INSTRUCTION: Rename "screenshot" to "image" throughout the records below, and leave every other part of them unchanged. Omit the pictures from your answer.

Source records:
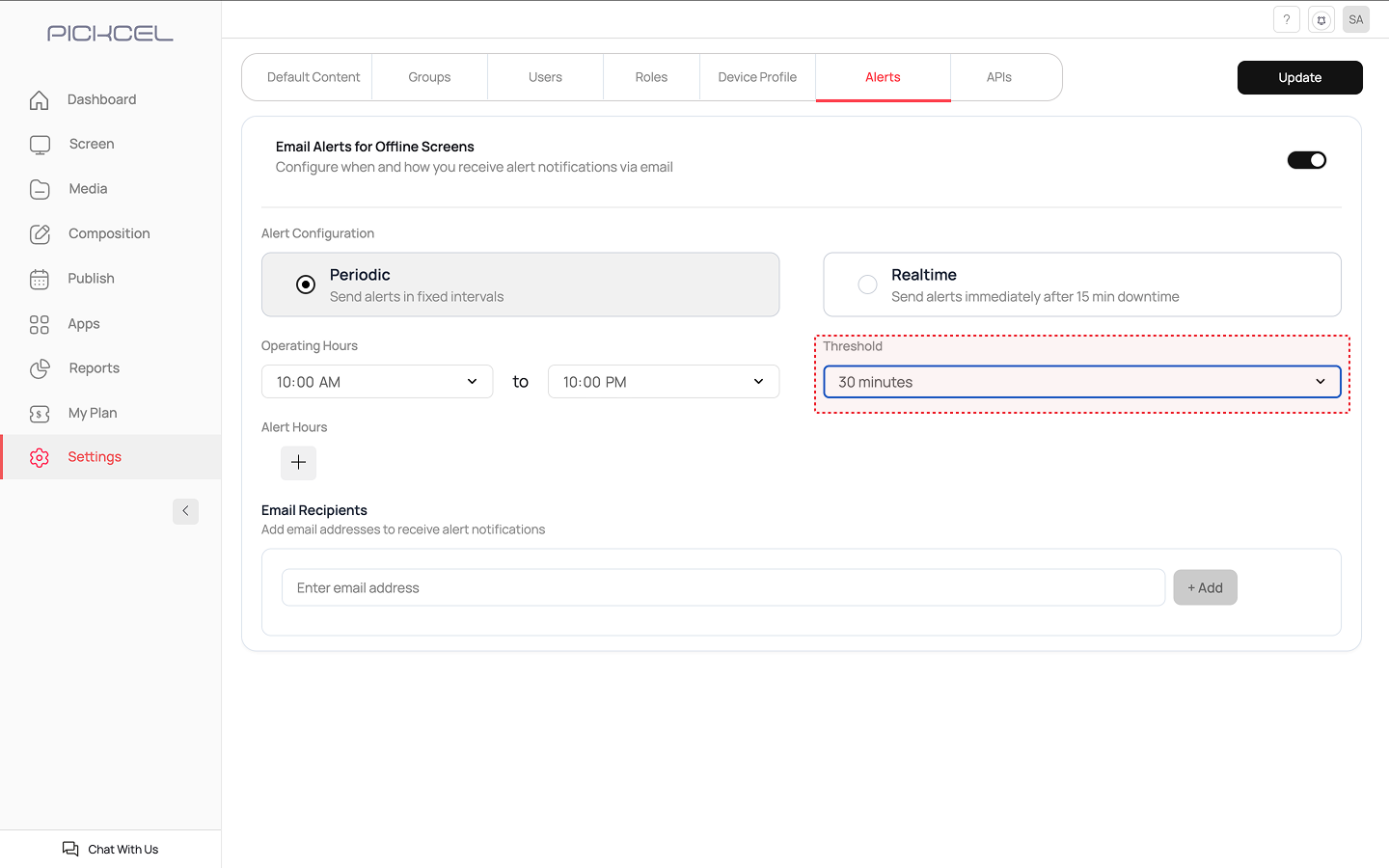Click the Enter email address field

[x=722, y=587]
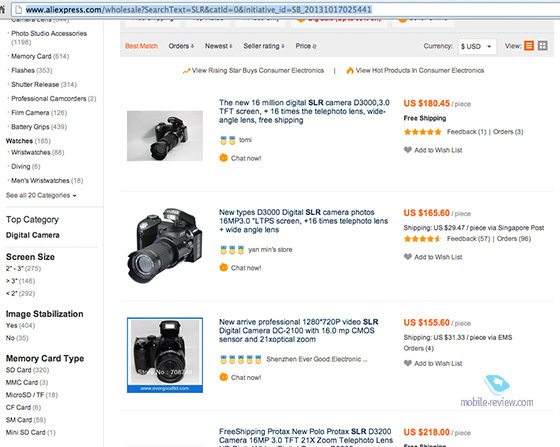Viewport: 560px width, 447px height.
Task: Click the browser address bar URL
Action: click(x=199, y=10)
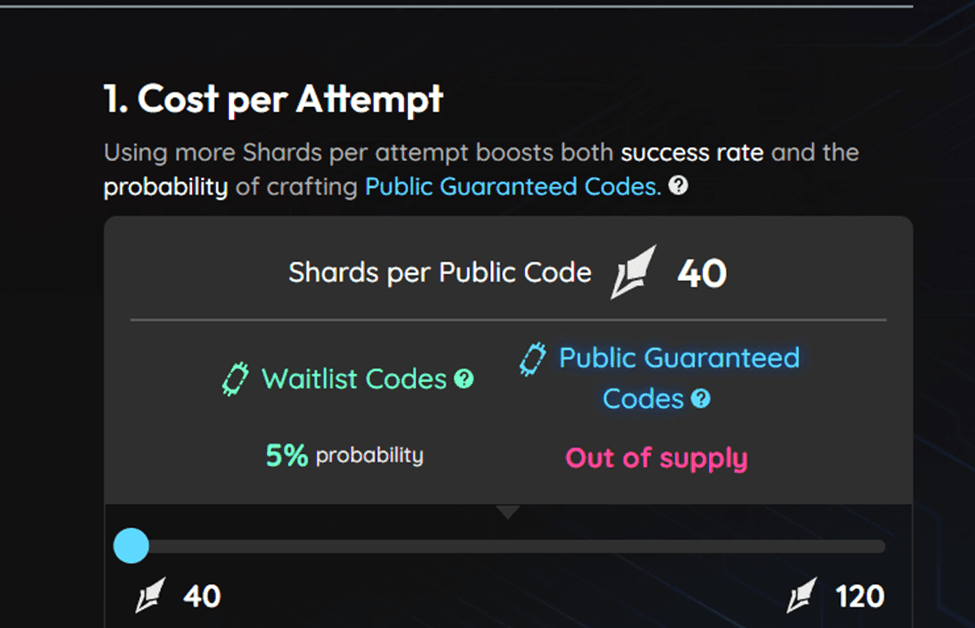Click shard icon next to Shards per Public Code

(634, 272)
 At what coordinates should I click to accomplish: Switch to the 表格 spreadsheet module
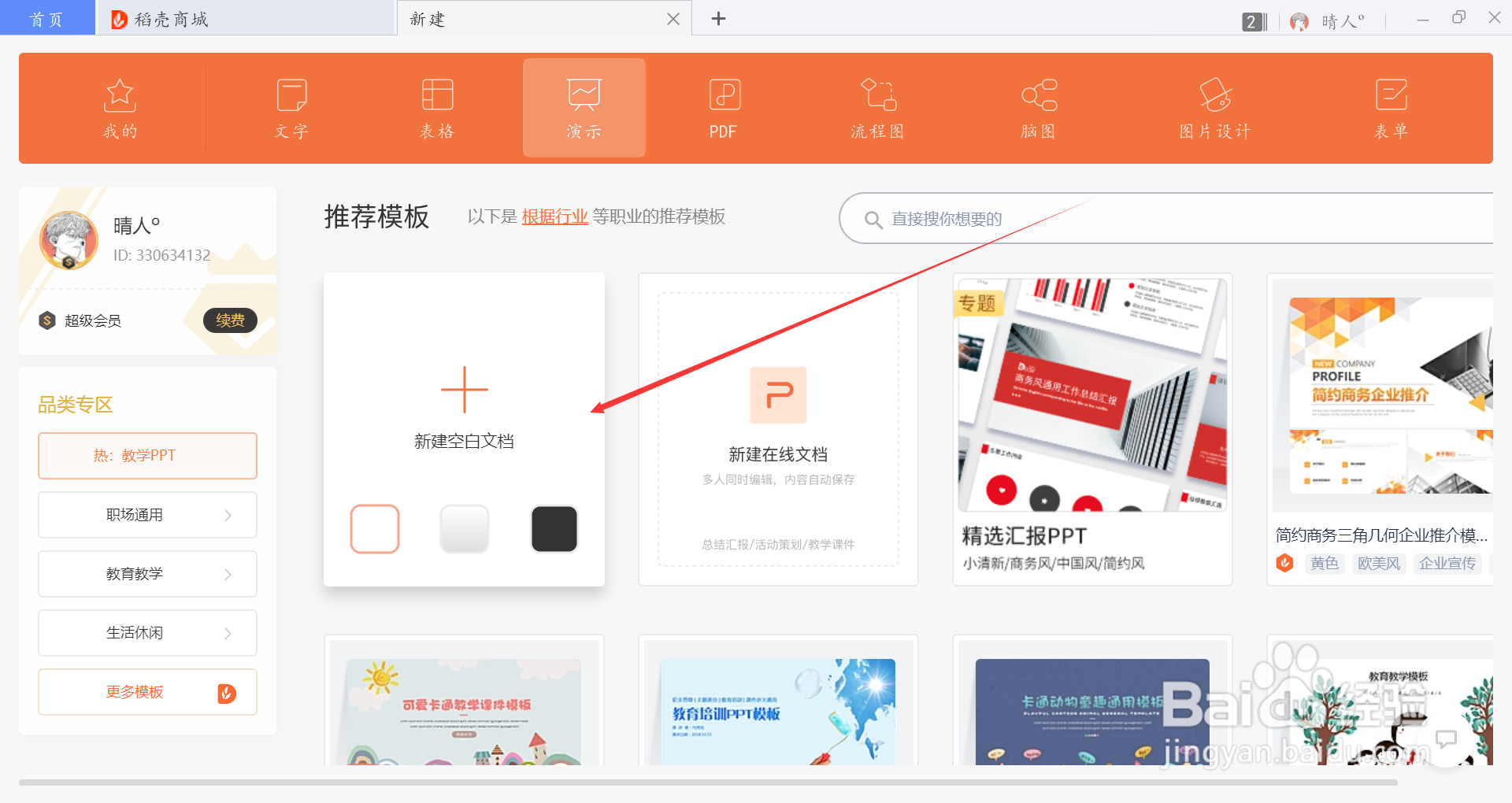coord(437,108)
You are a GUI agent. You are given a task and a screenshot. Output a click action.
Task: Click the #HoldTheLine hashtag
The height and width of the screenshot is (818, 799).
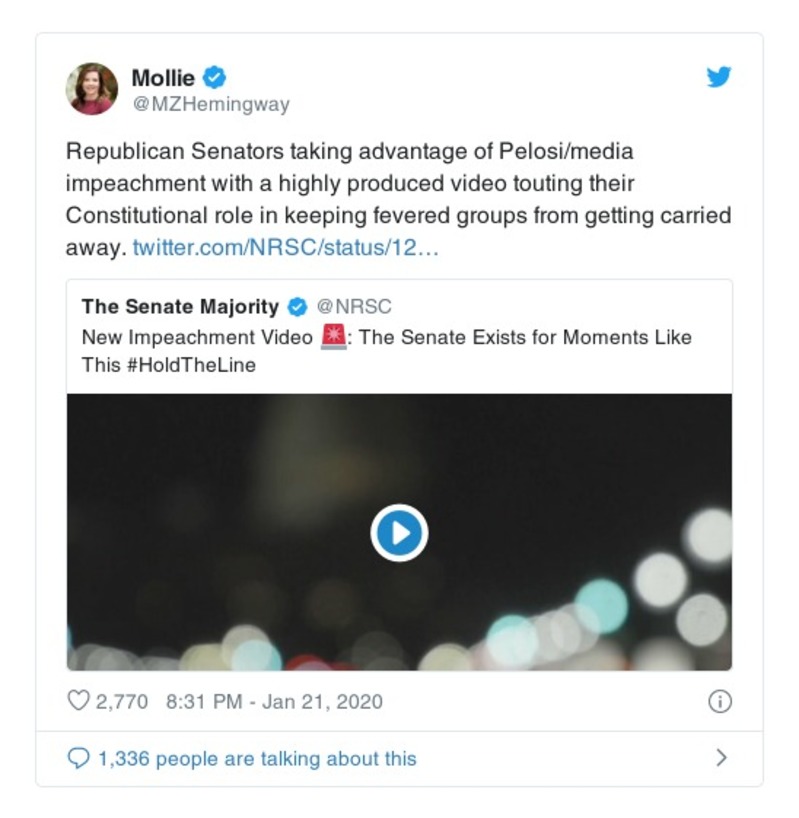click(x=190, y=365)
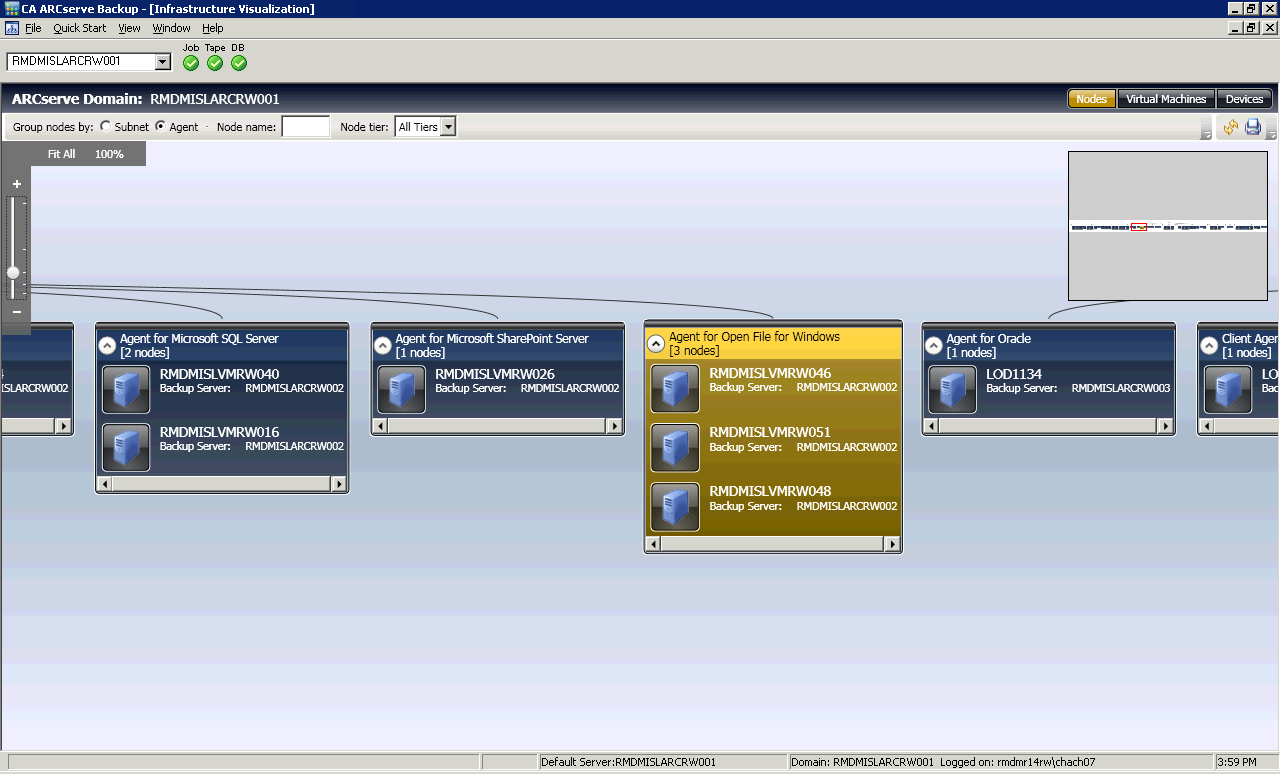
Task: Open the Quick Start menu
Action: 79,28
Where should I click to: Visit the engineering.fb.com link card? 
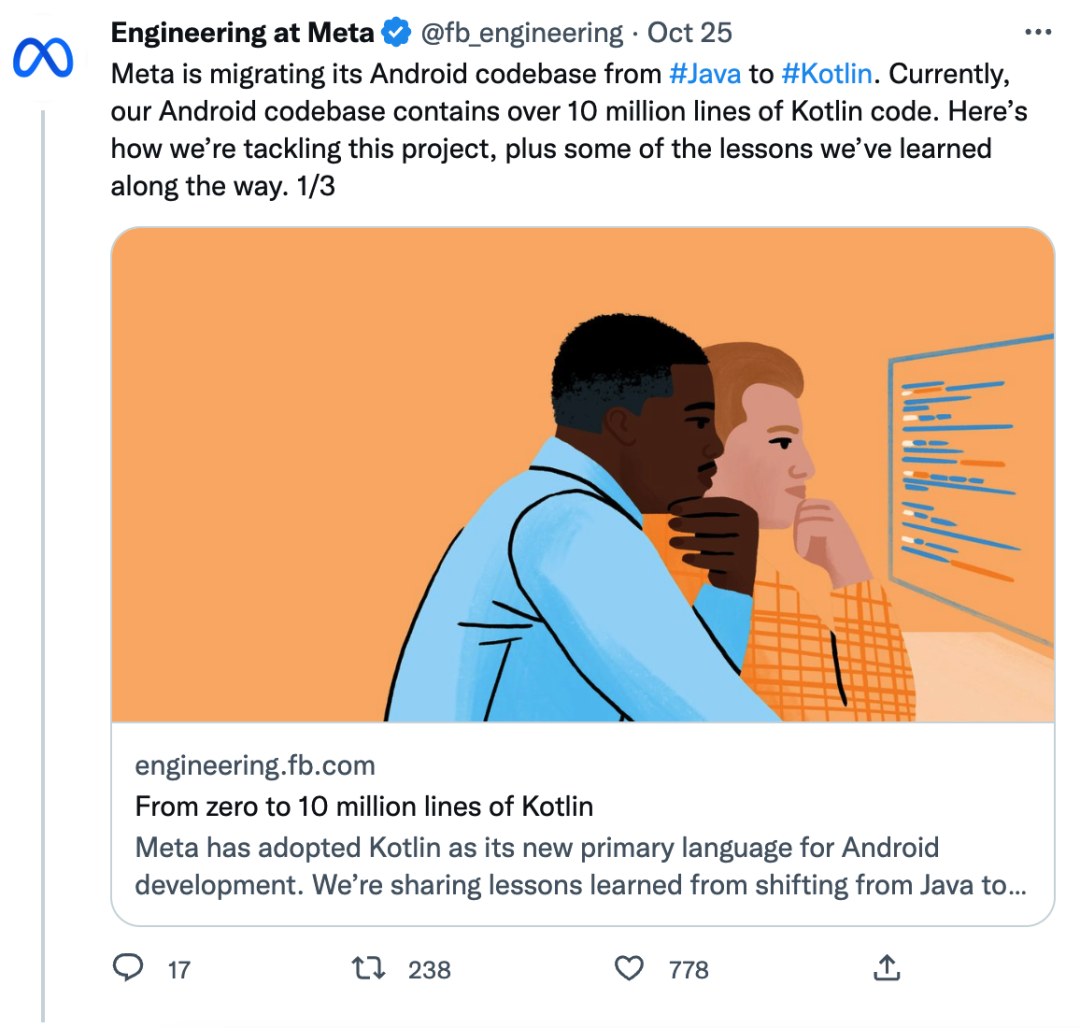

REPLY:
Click the Enter email address field

[x=722, y=587]
Viewport: 560px width, 447px height.
Task: Click the browser address bar URL
Action: click(x=199, y=10)
Click shard icon next to Shards per Public Code

(634, 272)
 At what coordinates should I click to accomplish: Switch to the 表格 spreadsheet module
coord(437,108)
You are a GUI agent. You are given a task and a image. Output a click action.
Task: Click the #HoldTheLine hashtag
The height and width of the image is (818, 799).
click(x=190, y=365)
Task: Open the Quick Start menu
Action: 79,28
Where should I click to: Visit the engineering.fb.com link card? 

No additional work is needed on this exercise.